INDReporter

Save Lake Peigneur fight still bubbling

by Heather Miller

Thursday night, more than a dozen state lawmakers who serve on the Senate Environmental Quality or House Natural Resources and Environment committees will convene at the Sliman Theater in downtown New Iberia for a 6 p.m. public meeting to discuss concerns over the issuance of state natural gas permits.

An Iberia Parish grassroots group that for years has been fighting to do just what its name entails - Save Lake Peigneur - is still at it in its David and Goliath style battle against an Atlanta-based energy company's plans to carve new natural gas caverns under the scenic lake.

AGL Resources already operates two natural gas storage caverns under Lake Peigneur, the banks of which house Rip Van Winkle Gardens. The company's goal of building two additional caverns will require dredging the lake and siphoning unprecedented amounts of groundwater from the Chicot Aquifer. The lake is also the site of an extraordinary drilling accident in 1980 and home to "unexplained bubbling."
 
The project scope, particularly the use of an aquifer that supplies drinking water to more than 20 parishes, has faced enough opposition and legal red tape to delay AGL's plans for the past five years. Thursday night, more than a dozen state lawmakers who serve on the Senate Environmental Quality or House Natural Resources and Environment committees will convene at the Sliman Theater in downtown New Iberia for a 6 p.m. public meeting to discuss the concerns over the issuance of state permits.

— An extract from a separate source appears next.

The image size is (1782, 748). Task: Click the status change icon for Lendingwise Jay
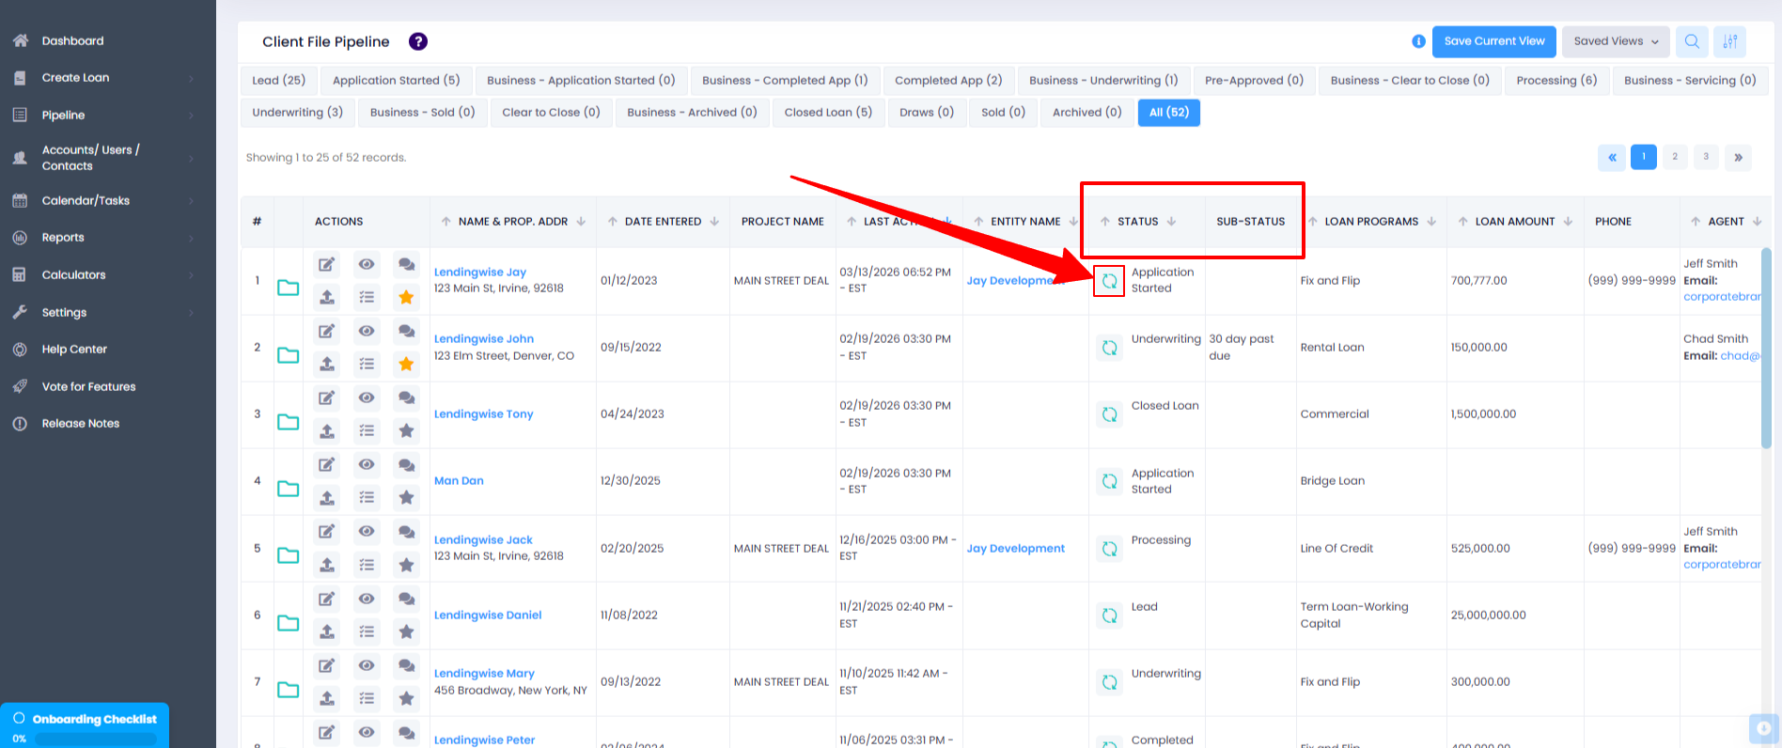(1109, 281)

Legislators from Acadiana are also expected to attend.

Save Lake Peigneur member Geri Frederick says a standing-room only crowd opposing the project at a May 17 Senate committee hearing prompted state Sen. J.P. Morrell, a New Orleans Democrat who chairs the Senate environmental committee, to bring the discussion closer to home.

"In all our years fighting this, I can't ever remember two committees coming to New Iberia to hear our concerns," Frederick says.

Reps from AGL Resources will also be on hand to give an update and presentation before Save Lake Peigneur takes the stage.